Copy exactly the stretch of data below from the line with "Task: Apply for extension via 期間延長申込み" through the line with "The image size is (1280, 770).", including both of those lines.

----- SOURCE DATA -----

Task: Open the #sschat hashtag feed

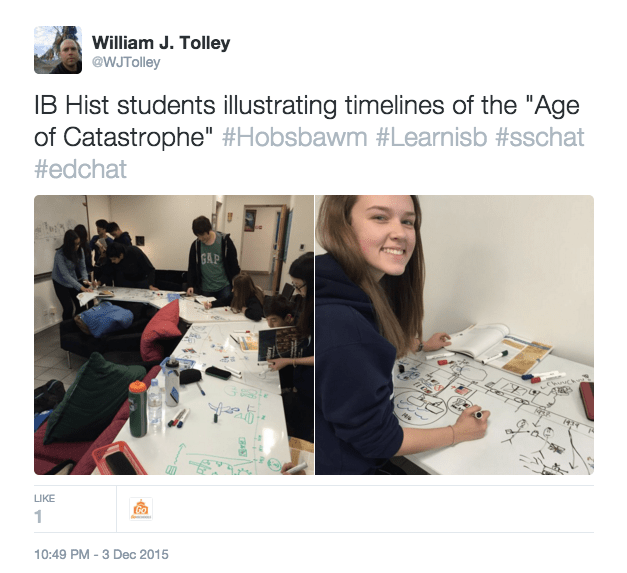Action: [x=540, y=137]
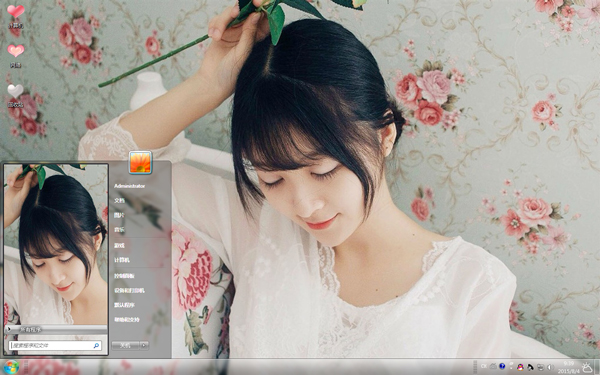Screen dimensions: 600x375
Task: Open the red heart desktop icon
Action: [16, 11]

-----
----- SOURCE DATA -----

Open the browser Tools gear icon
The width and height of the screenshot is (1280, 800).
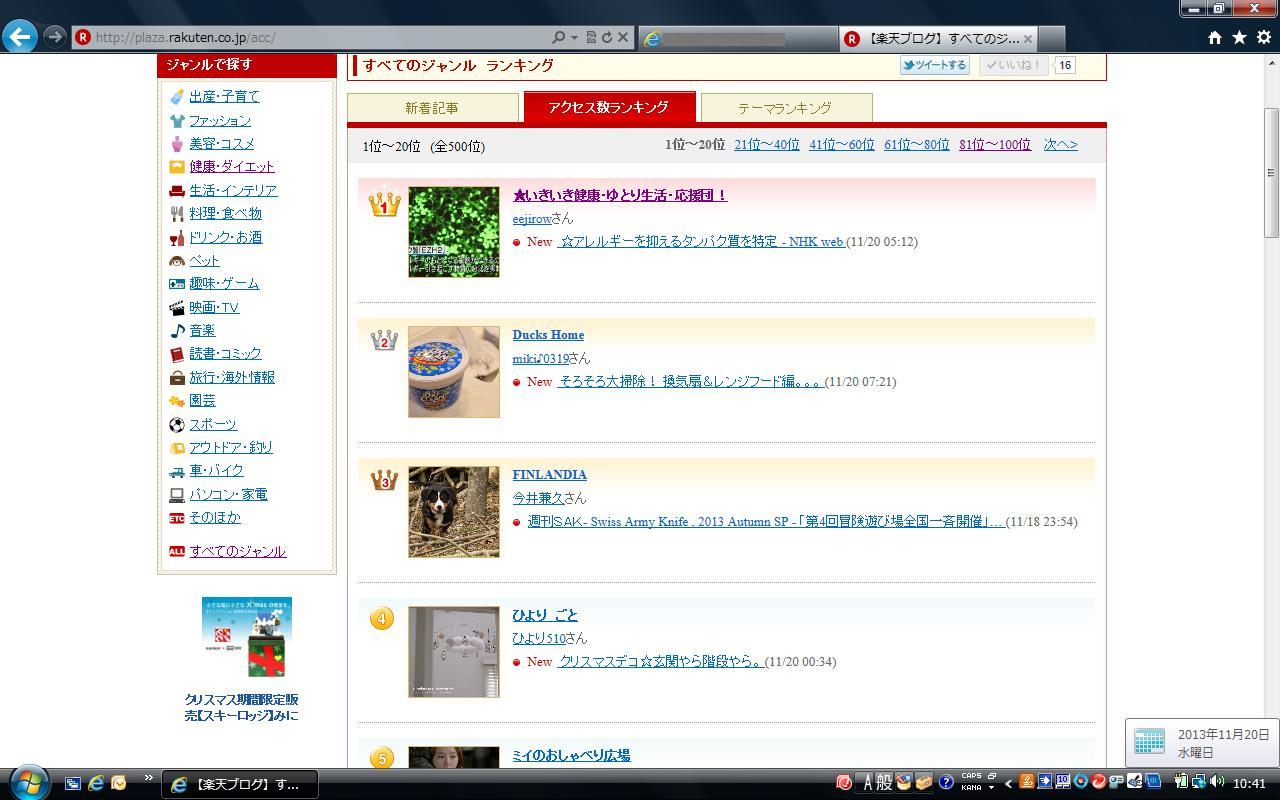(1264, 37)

-----
----- SOURCE DATA -----

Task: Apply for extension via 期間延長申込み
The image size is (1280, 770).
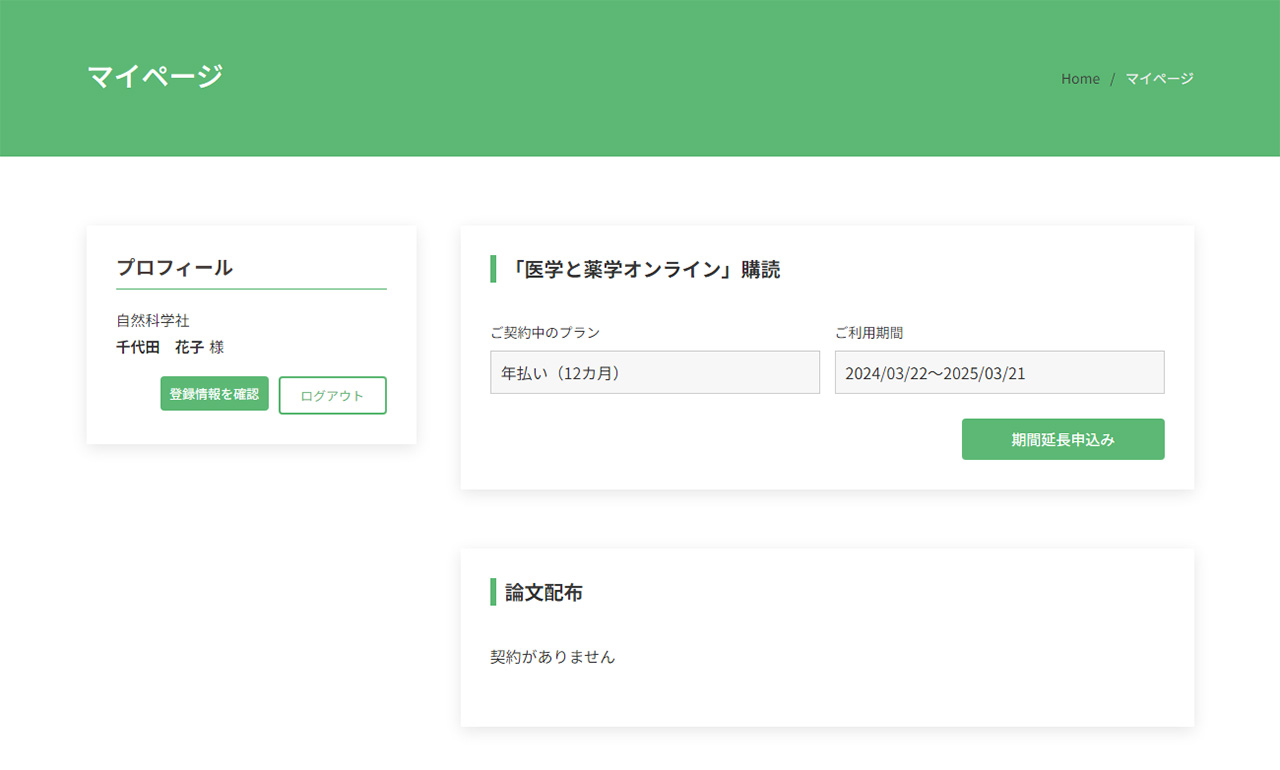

-----

-- EXERCISE RESULT --
Task: Apply for extension via 期間延長申込み
The image size is (1280, 770).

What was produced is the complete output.